The very groups predicted to swell the numbers of Democrats are also those least likely to show up at the polls, especially in non-presidential elections. For example, in 2014, a non-presidential year, voters ages 18-29 constituted only 13% of the electorate, compared with those 65 and older, who were 22% of those casting ballots. In 2012, a presidential year, the youngest cohort of voters was a more robust 19%.
A strong youth turnout in presidential elections favors Democrats, but the falloff of the youth vote in non-presidential elections magnifies the influence of Republican-leaning groups such as seniors. This tends to produce a situation in which, increasingly, Democratic presidents will face a Republican Congress and hostile governors.
Turnout for Democrats is equally underwhelming in non-presidential years with minorities, most notably African Americans, the most loyal Democrats. The party has been heartened by the rise of Hispanics in the population, but a portion of that rise includes the estimated 11 million undocumented residents of the U.S., most of whom are Hispanic and cannot legally vote. Even among those who can, turnout has been dismal. Last year, more than 43% of likely non-voters were identified as non-white. President Obama lamented this anemic contribution to Democratic voting strength shortly after the 2014 elections. But what of 2016?

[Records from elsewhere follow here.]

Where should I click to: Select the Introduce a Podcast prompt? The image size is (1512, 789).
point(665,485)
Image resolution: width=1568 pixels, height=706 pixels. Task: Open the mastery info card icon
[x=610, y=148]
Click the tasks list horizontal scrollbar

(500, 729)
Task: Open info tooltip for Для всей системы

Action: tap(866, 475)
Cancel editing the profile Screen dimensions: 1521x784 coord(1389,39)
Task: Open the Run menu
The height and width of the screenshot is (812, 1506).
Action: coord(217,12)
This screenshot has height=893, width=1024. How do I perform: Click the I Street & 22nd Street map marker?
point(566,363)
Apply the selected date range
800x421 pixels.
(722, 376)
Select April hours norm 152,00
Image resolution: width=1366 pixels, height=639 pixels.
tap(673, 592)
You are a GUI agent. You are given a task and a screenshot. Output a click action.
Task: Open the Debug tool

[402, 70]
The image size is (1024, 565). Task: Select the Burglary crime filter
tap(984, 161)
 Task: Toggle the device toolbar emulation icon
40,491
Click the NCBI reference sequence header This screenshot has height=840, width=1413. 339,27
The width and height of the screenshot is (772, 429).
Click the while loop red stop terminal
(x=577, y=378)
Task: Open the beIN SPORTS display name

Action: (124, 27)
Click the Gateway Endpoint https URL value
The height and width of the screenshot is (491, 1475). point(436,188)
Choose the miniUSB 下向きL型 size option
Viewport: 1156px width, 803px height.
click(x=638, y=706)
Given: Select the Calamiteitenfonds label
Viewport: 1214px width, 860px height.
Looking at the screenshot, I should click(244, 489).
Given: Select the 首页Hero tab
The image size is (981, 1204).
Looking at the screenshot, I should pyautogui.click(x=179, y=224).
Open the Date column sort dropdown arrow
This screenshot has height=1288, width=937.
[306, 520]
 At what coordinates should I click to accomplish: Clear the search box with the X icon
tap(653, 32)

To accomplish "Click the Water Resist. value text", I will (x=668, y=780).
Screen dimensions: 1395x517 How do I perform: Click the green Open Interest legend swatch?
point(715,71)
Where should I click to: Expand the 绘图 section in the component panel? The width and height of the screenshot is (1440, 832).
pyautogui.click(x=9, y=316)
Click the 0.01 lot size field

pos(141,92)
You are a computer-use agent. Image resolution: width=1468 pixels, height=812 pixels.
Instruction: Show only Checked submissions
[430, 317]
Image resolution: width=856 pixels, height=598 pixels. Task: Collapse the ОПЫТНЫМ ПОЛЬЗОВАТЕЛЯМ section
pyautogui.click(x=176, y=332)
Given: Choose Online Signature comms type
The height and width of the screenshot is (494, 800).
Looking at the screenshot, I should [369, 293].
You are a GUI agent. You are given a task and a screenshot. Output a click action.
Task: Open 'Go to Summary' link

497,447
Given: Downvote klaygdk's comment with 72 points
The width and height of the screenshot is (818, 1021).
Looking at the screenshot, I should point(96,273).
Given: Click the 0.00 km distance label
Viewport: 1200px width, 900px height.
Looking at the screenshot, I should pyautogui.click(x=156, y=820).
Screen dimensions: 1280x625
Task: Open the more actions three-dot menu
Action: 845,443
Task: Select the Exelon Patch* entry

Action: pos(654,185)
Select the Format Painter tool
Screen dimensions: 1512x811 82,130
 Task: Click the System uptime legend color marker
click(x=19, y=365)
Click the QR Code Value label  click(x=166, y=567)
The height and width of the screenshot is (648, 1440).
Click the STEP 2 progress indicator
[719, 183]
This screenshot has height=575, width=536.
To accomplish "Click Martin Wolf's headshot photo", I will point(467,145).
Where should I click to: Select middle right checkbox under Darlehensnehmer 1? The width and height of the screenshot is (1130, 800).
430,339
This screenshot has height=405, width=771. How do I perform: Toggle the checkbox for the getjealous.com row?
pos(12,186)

Intensity of feeling drives participation in elections, and one of the most intense groups has been the backers of Donald Trump. This is partly because of his celebrity and bumptious oratory, but there is an audience out there for the issues he has chosen to emphasize that extends well beyond Trump himself, an unlikely GOP presidential nominee. These issues, captured by a more electable Republican, will certainly enhance GOP turnout in 2016.